TASK BRIEF: Duplicate every line of the listing below without changes, from its first line down through the line containing "click(175, 77)", both ends included.

Stored dataset items
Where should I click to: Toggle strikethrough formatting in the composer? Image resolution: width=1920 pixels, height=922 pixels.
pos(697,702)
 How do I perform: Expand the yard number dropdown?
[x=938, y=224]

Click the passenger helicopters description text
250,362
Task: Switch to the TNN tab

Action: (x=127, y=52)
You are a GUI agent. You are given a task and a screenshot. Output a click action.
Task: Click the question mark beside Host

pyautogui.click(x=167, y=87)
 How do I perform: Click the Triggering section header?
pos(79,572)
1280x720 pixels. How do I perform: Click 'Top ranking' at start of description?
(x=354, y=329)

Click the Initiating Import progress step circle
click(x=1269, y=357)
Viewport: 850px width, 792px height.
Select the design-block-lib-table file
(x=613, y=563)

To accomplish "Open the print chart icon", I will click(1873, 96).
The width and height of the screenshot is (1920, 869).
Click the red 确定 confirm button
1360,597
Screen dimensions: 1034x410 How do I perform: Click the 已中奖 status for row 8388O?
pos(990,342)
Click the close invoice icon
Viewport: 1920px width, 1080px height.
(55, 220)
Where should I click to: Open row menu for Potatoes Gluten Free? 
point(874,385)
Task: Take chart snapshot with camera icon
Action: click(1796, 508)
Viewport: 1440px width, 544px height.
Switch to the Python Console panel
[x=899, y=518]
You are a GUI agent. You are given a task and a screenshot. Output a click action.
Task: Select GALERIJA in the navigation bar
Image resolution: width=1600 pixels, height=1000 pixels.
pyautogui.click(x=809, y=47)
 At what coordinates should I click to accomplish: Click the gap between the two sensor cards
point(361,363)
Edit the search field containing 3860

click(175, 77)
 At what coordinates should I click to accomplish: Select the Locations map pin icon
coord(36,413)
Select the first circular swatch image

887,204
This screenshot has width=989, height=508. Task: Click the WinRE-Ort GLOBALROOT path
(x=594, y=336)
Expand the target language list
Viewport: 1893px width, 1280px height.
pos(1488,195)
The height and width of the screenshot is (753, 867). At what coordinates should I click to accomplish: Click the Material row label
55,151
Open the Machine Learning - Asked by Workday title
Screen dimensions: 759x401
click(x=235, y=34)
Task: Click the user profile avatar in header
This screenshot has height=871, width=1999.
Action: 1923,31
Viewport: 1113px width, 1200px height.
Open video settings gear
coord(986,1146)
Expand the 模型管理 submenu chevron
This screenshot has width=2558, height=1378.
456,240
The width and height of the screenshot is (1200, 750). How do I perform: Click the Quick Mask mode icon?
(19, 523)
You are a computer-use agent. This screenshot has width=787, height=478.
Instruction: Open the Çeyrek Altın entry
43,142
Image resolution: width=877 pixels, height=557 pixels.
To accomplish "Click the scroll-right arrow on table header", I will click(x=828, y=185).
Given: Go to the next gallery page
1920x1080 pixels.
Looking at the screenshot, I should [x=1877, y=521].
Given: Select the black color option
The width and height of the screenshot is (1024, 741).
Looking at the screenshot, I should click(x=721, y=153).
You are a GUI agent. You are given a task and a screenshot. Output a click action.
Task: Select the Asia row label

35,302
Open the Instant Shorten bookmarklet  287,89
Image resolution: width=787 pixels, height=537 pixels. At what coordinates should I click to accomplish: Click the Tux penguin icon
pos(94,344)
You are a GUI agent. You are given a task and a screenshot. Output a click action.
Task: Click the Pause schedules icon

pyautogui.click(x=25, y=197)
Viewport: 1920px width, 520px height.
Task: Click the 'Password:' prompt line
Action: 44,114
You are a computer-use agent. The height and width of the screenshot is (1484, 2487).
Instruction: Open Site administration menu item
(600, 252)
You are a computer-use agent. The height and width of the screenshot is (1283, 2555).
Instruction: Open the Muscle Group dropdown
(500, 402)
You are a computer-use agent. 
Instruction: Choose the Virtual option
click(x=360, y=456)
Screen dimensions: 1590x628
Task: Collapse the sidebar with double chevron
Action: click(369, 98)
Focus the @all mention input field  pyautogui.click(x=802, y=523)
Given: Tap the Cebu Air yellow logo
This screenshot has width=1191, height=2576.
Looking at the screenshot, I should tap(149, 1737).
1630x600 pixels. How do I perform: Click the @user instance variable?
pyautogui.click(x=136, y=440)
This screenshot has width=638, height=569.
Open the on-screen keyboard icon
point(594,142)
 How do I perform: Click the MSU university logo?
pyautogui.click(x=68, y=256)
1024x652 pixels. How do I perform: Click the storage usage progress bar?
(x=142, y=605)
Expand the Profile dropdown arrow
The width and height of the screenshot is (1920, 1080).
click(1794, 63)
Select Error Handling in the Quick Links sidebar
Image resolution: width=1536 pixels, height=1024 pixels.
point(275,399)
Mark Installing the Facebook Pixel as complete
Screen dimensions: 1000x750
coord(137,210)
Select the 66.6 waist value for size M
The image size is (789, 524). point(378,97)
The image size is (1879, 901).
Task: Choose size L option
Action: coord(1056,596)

WRITTEN SOLUTION:
Where should I click to: Toggle strikethrough formatting in the composer? Image resolution: width=1920 pixels, height=922 pixels.
pos(697,702)
 How do I perform: Expand the yard number dropdown?
[x=938, y=224]

Click the passenger helicopters description text
250,362
Task: Switch to the TNN tab

Action: (x=127, y=52)
You are a GUI agent. You are given a task and a screenshot. Output a click action.
Task: Click the question mark beside Host

pyautogui.click(x=167, y=87)
 How do I perform: Click the Triggering section header?
pos(79,572)
1280x720 pixels. How do I perform: Click 'Top ranking' at start of description?
(x=354, y=329)

Click the Initiating Import progress step circle
click(x=1269, y=357)
Viewport: 850px width, 792px height.
Select the design-block-lib-table file
(x=613, y=563)

To accomplish "Open the print chart icon", I will click(1873, 96).
The width and height of the screenshot is (1920, 869).
Click the red 确定 confirm button
1360,597
Screen dimensions: 1034x410 How do I perform: Click the 已中奖 status for row 8388O?
pos(990,342)
Click the close invoice icon
Viewport: 1920px width, 1080px height.
(55, 220)
Where should I click to: Open row menu for Potatoes Gluten Free? 
point(874,385)
Task: Take chart snapshot with camera icon
Action: click(1796, 508)
Viewport: 1440px width, 544px height.
Switch to the Python Console panel
[x=899, y=518]
You are a GUI agent. You are given a task and a screenshot. Output a click action.
Task: Select GALERIJA in the navigation bar
Image resolution: width=1600 pixels, height=1000 pixels.
pyautogui.click(x=809, y=47)
 At what coordinates should I click to accomplish: Click the gap between the two sensor cards
point(361,363)
Edit the search field containing 3860

click(175, 77)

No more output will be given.